What can I do about insomnia during Menopause?
You first must have a good sleep routine. This is imperative. Make sure that the bedroom is used for sleep or sex. It is not a good idea to watch TV or read before you go to sleep. Have a special “routine” that you follow to show your body that you are going to bed. Showering before bed can make you feel nice and warm. Washing your face, brushing your teeth, and putting on pajamas should be the “signal” to your brain that it is time to go to sleep. Keep the room cool and comfortable. Get into bed and shut out the light. Try to think about pleasant thoughts or something nice that you would like to dream about. If you can’t get to sleep, get up and go in another room to watch TV or read. When you get sleepy again, go in and get in bed, shut out the light, and try again.
Some women have a terrible time sleeping, and it is not just the night flushes and hot feet; it is an overwhelming feeling of anxiety that hits you right when you get into bed. You can’t shut your head off no matter how many sheep, butterflies, or pleasant thoughts are imagined.

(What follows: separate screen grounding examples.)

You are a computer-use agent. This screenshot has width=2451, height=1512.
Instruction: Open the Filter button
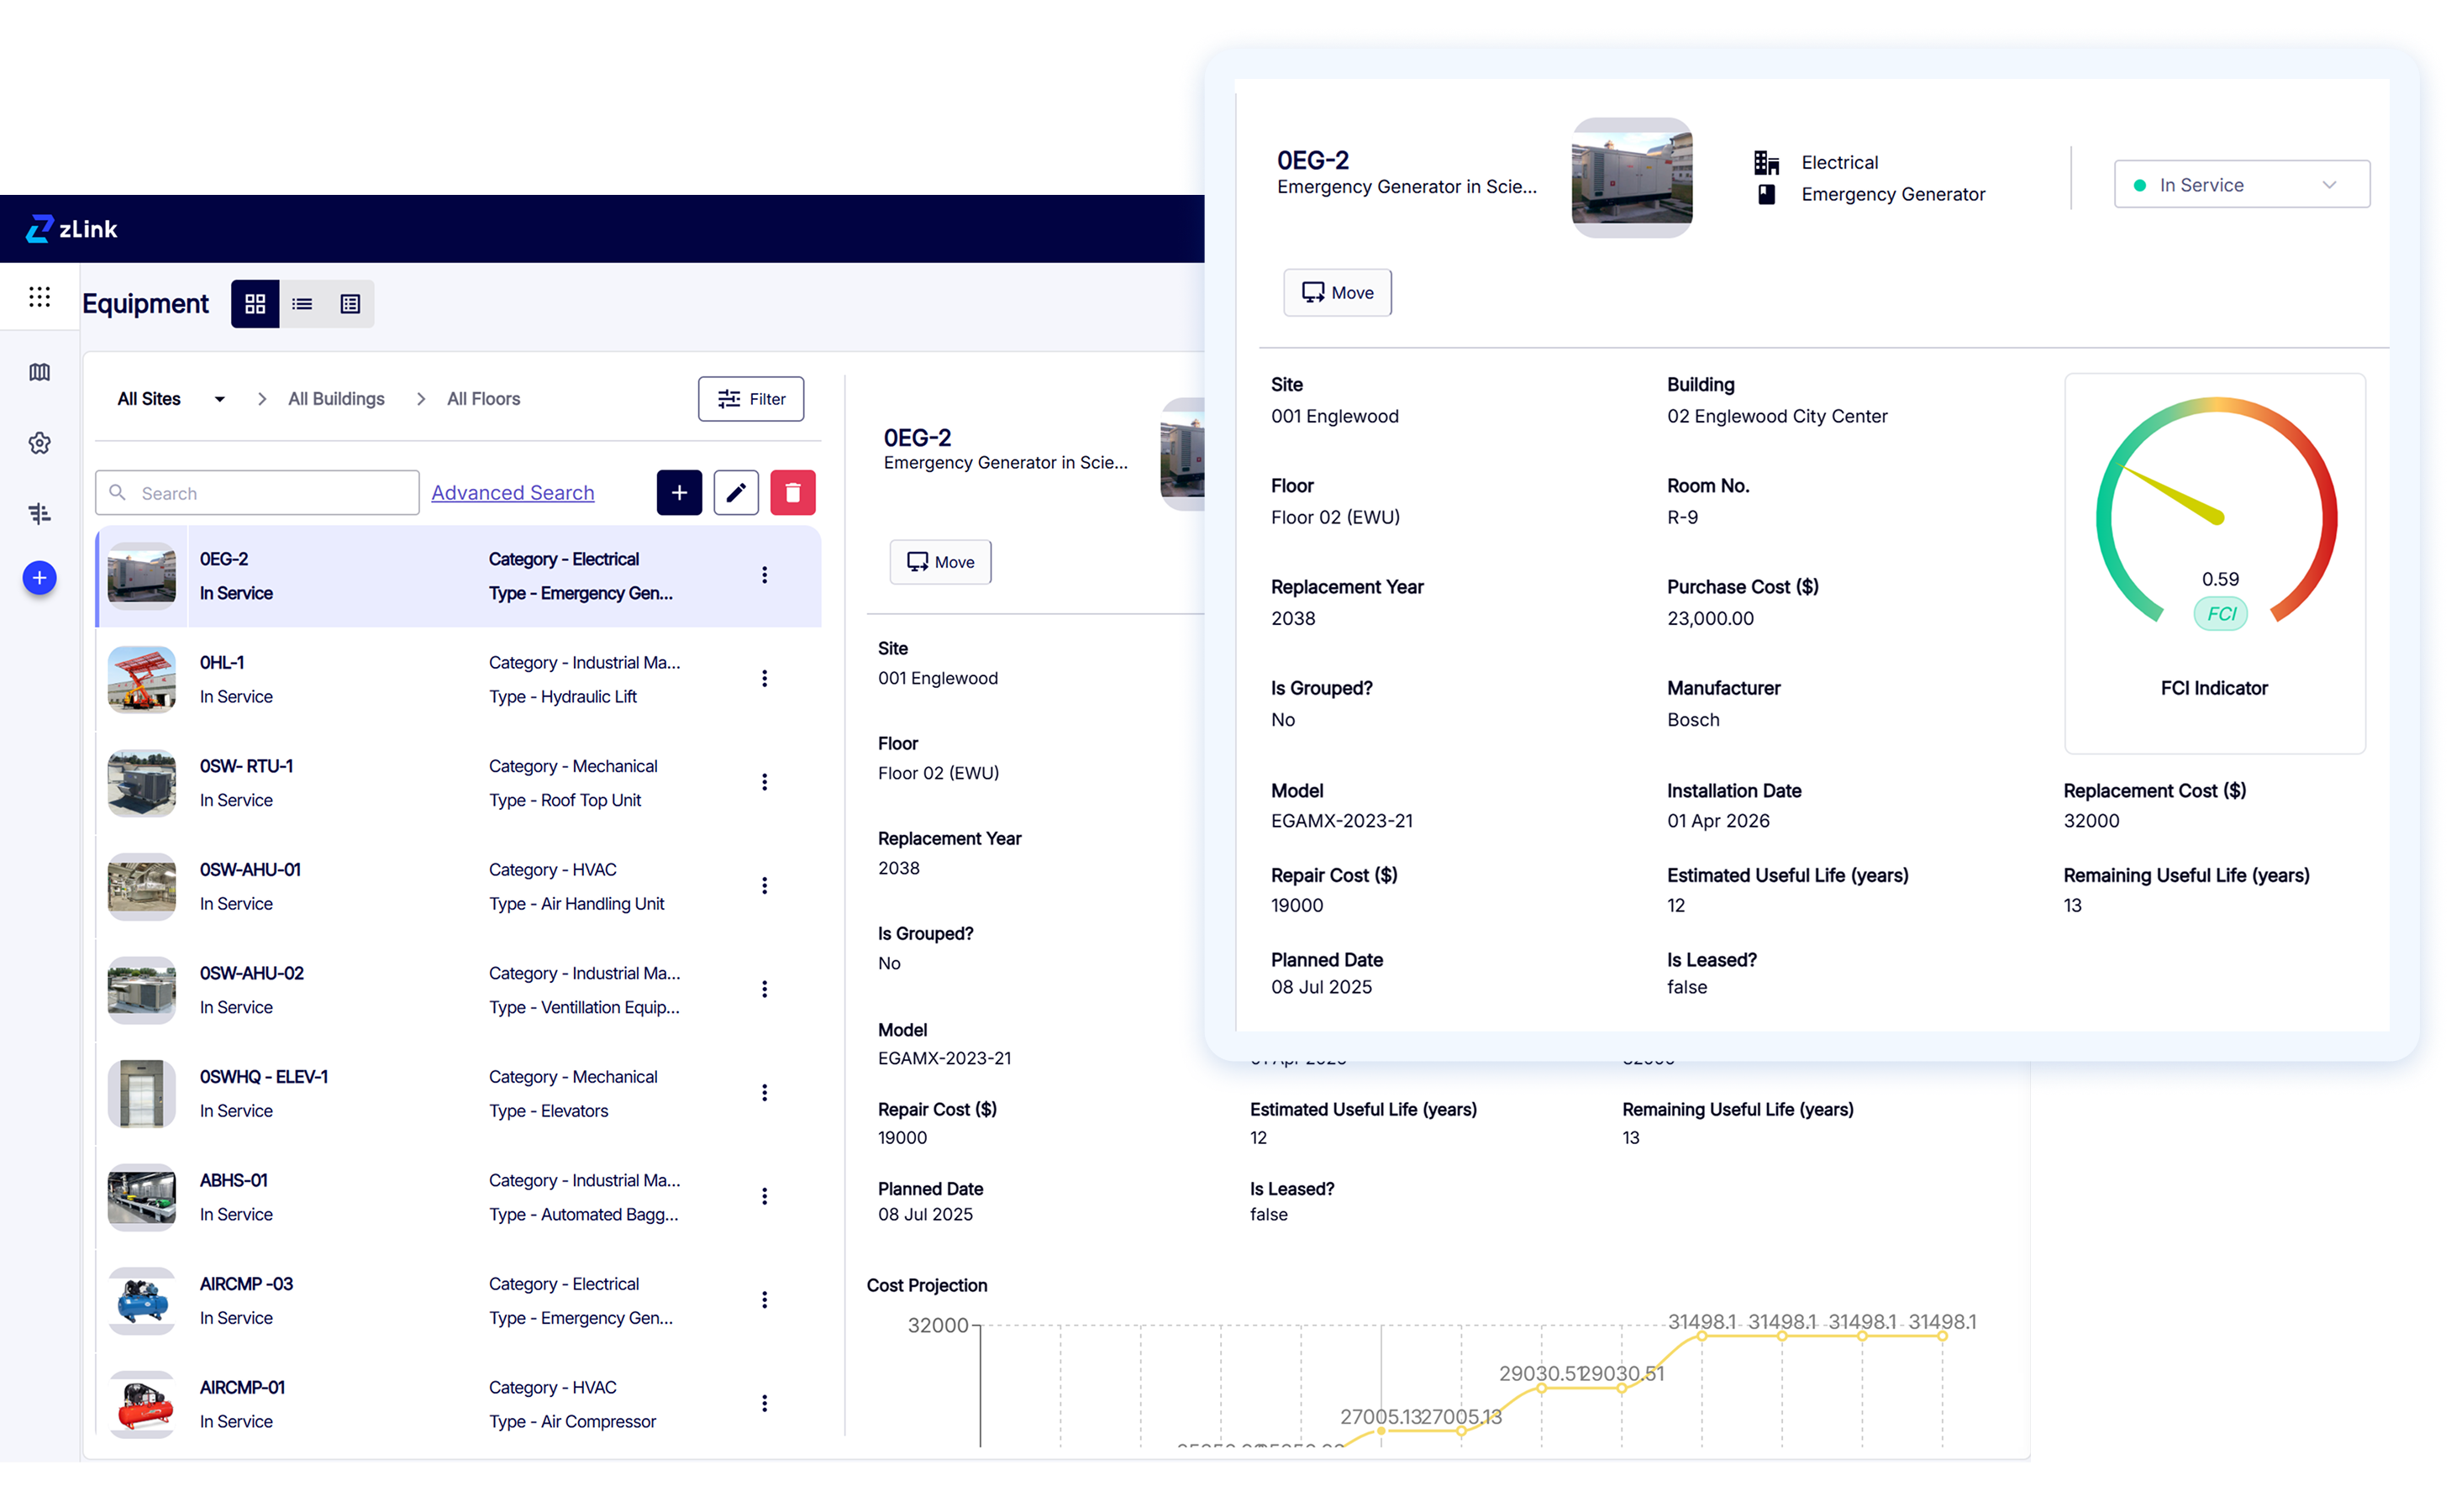tap(751, 399)
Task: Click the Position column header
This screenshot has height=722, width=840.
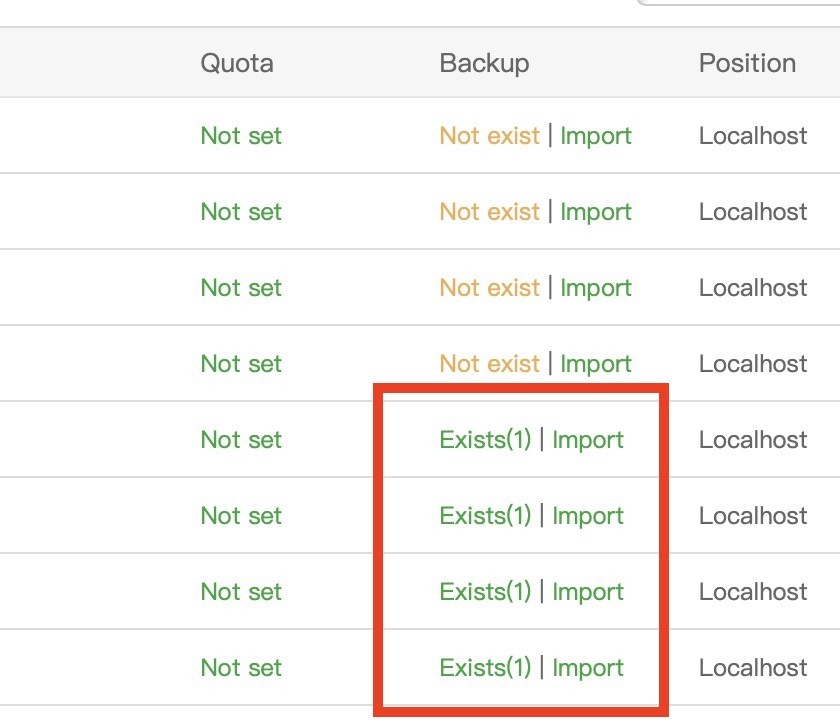Action: pyautogui.click(x=747, y=63)
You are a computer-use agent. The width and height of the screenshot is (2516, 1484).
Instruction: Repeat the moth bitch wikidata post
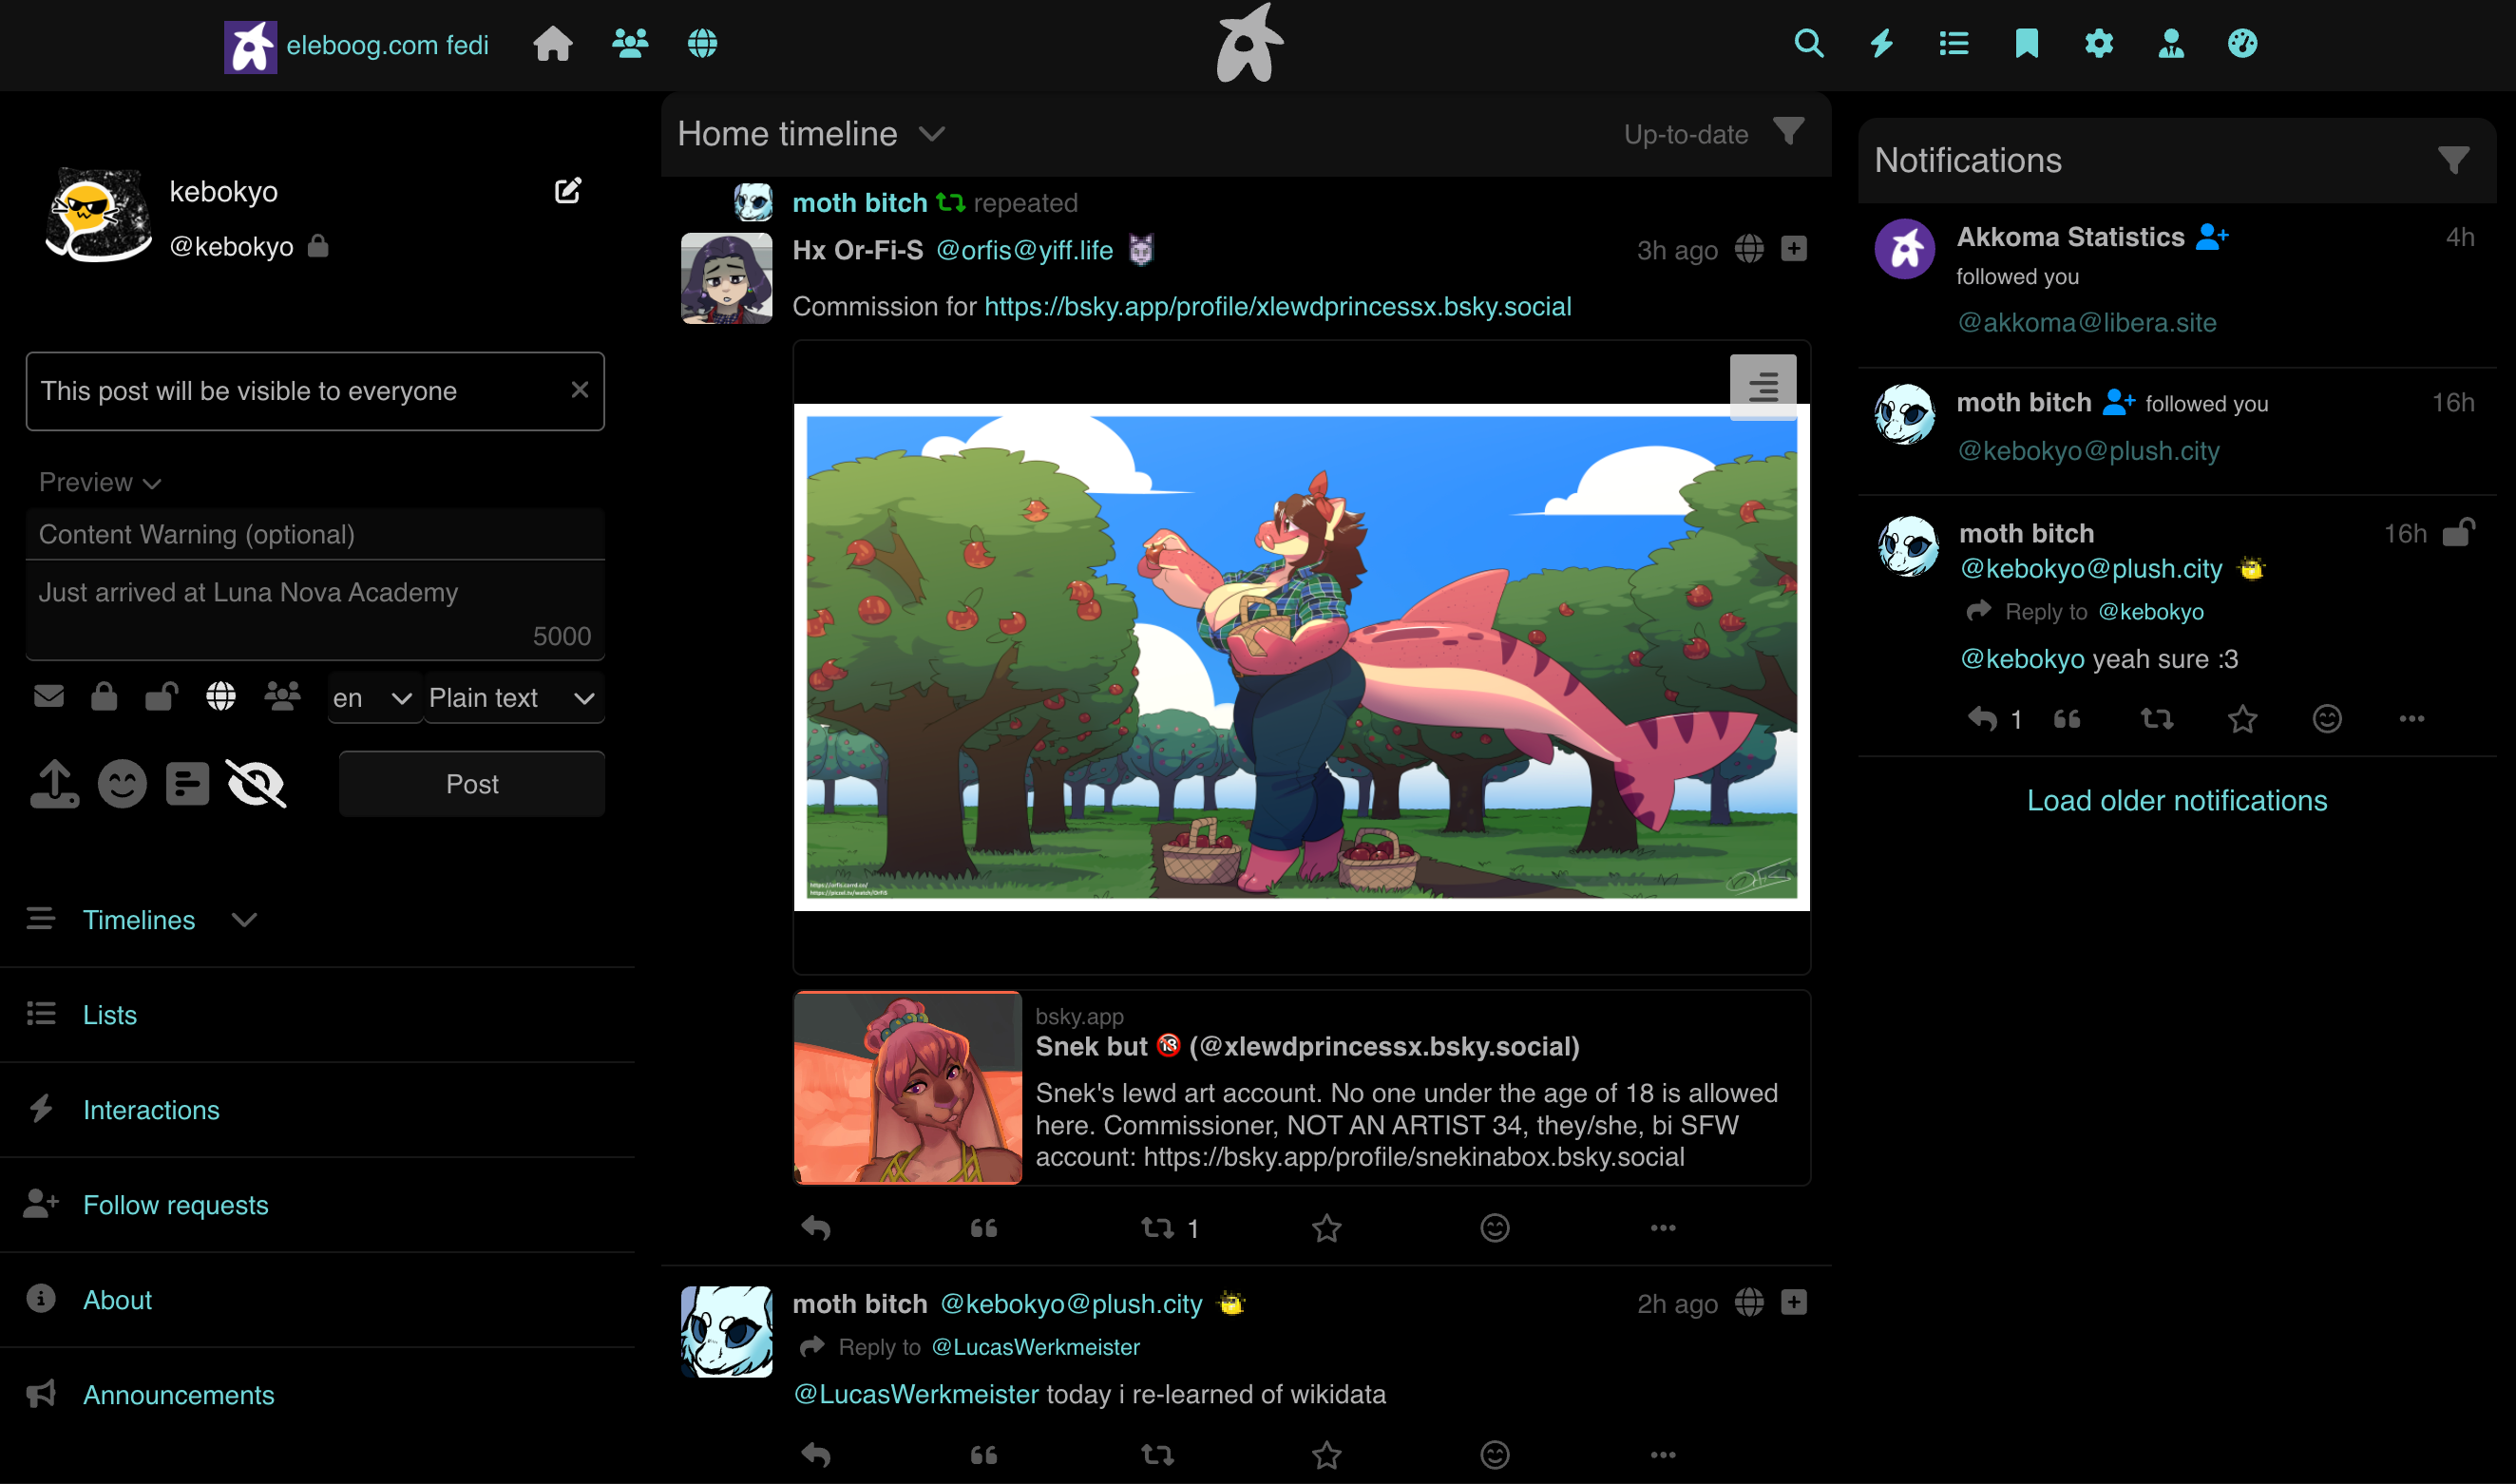1157,1455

I frequently offer a low dose of Ambien® for these patients. I think that 10 mg of Ambien® is really too high a dose for most adults. I think that is why people do things in the middle of the night and don’t remember what they did when they are on Ambien®. I usually prescribe the 5 mg dose and have my patients cut them in half. A dose of 2.5 mg of Ambien® will shut your head off and help you sleep through the night flushes. A low dose of Xanax® will also do the trick. I prescribe Xanax® 0.25 mg and have patients cut them in half. It shuts their heads off at night so they can sleep through the misery of menopausal nights. I may sound like a big drug pusher to some readers. I don’t think that I am; each patient must be evaluated individually. I talk to them extensively about the risks of every drug that I prescribe for their symptoms. My patients are usually very apprehensive about starting any of these regimens, but when they walk out of my office, they are fully aware of my intention to put them on low (even sub-clinical) doses.